How to understand financial aid letters

If you have gotten to the stage where you are looking at a financial aid offer, congratulations 🥳! Make sure to first celebrate your acceptance before thinking about next steps. It is a big accomplishment that you should feel proud of!

Once you have celebrated, you should sit down and seriously evaluate each college’s financial aid package and figure out how you are going to cover the costs of college.

Either with your acceptance letter or after, you will receive a financial aid letter that describes what is called your “financial aid package.” If you haven’t received a financial aid letter, make sure you have submitted the Free Application for Federal Student Aid (FAFSA) to your college. If you have already done that, see if there is information on your college’s student portal. If not, go ahead and call the financial aid office at the college to see what’s the status of your letter.

Then, you will need to compare your offers against each other. We wish there was a standard format for these letters. Unfortunately, colleges use these letters as a marketing tool, so they like to put their own spin on them to stand out. As a result, we see countless students confused and unable to compare their offers against one another.

To help with understanding your offers, we can do all the hard work for you 💪🏽!

We can create a standard report to help you compare apples to apples and make it clear what is grant money that you don’t have to pay back and what amounts are loans!

Once you create an account on our website, you will see a My Awards section. On this page, you can click the button to answer a few questions and upload your award letter.

Once we have processed your letter, you will have access to your own dashboard where you can compare which college will cost you the least amount of money!

Then, when you click on a college, you can see a consistent and detailed break down of the costs and your grants/scholarships. Finally, we have a section for you to budget for work study (if you have been offered that by colleges), part-time jobs, federal loans, private student loans, and other ways to pay. You can find more details on each option with the (i) icon.

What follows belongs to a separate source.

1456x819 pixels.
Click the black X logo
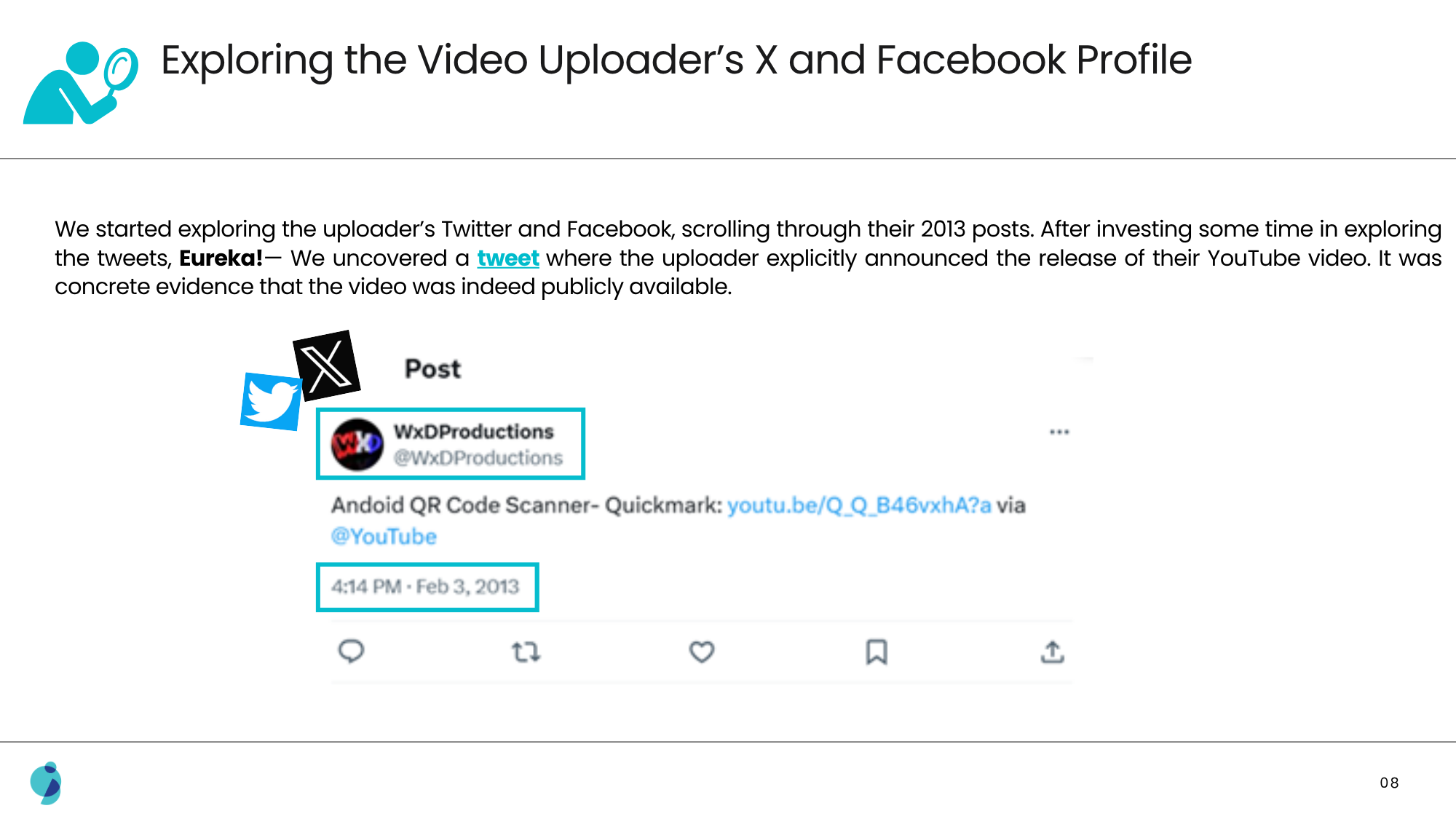tap(326, 365)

When thinking about your budget for college, here are a few tips:

* If you are taking out loans, remember to always start with loans from the federal government before any private loans (even ones from your college)! Government loans always have more protections behind them. For example, the government has paused student loan payments for most of 2021, but this doesn’t apply to private student loans.

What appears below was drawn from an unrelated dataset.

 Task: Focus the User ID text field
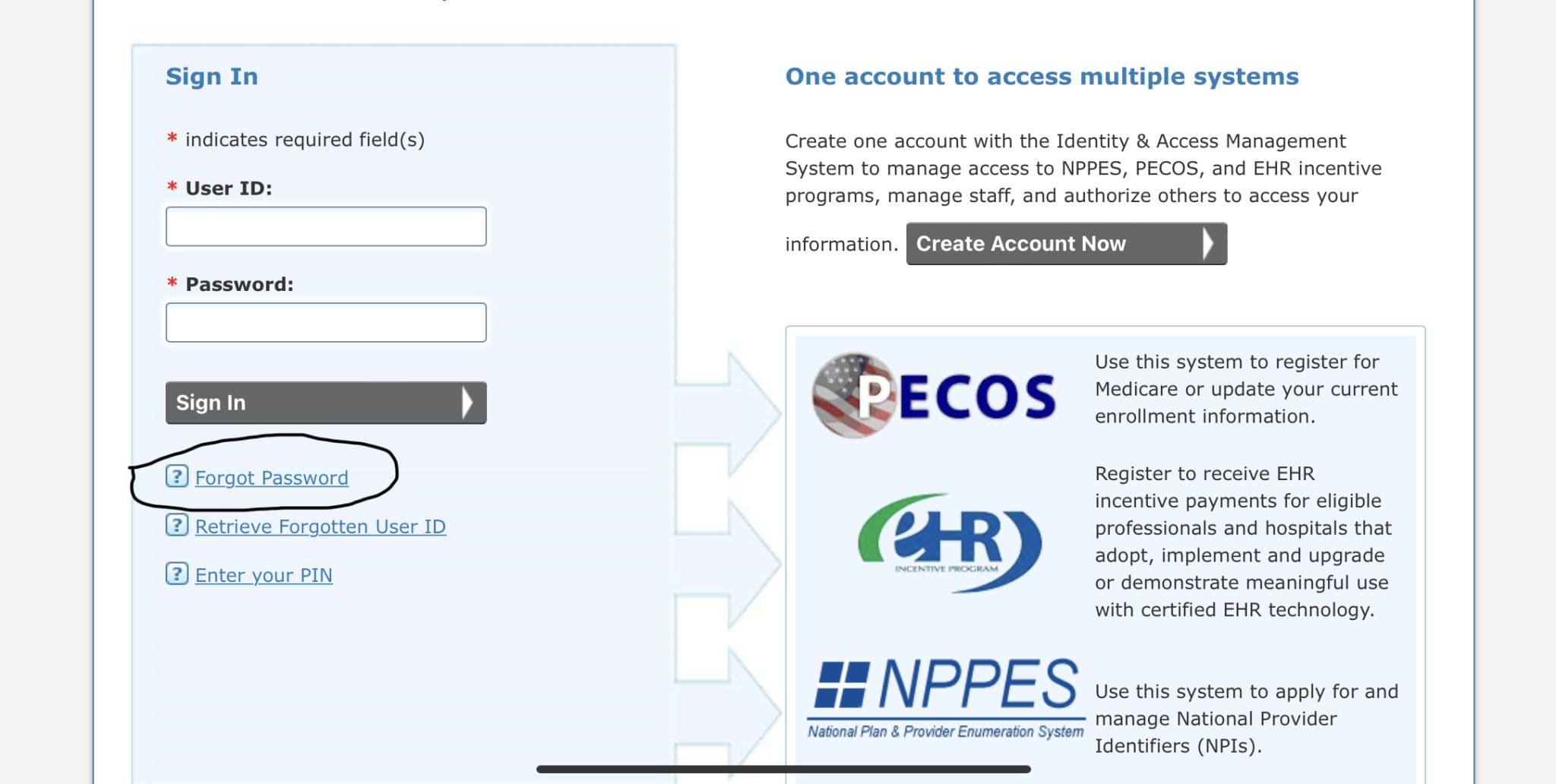[326, 226]
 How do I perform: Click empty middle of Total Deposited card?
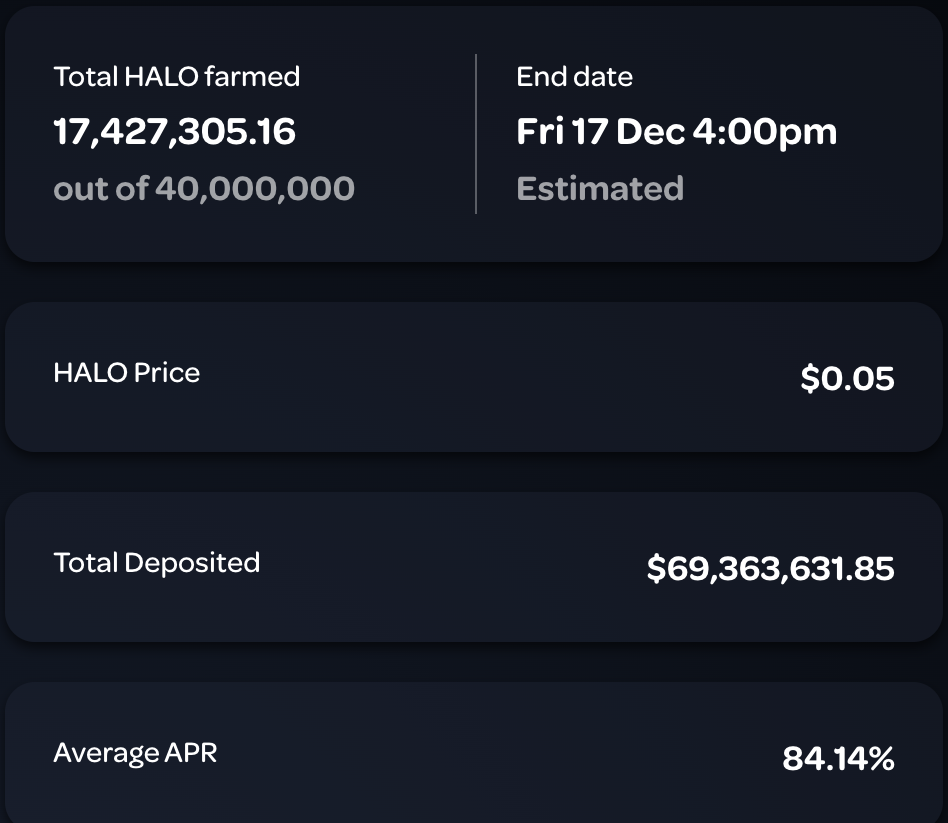coord(450,567)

* Try not to work more than 20 hours a week when you are taking classes, especially a full-load of classes. We see that students who work more than this are likely to struggle with their classes and on the brink of dropping out.

* Make sure your scholarships are renewable! Most scholarships last for 4 years. However, some are only one-time payments. This can include scholarships that your college has offered you.

* Subsidized loans are better than unsubsidized loans! Subsidized means the government will pay your interest while in school.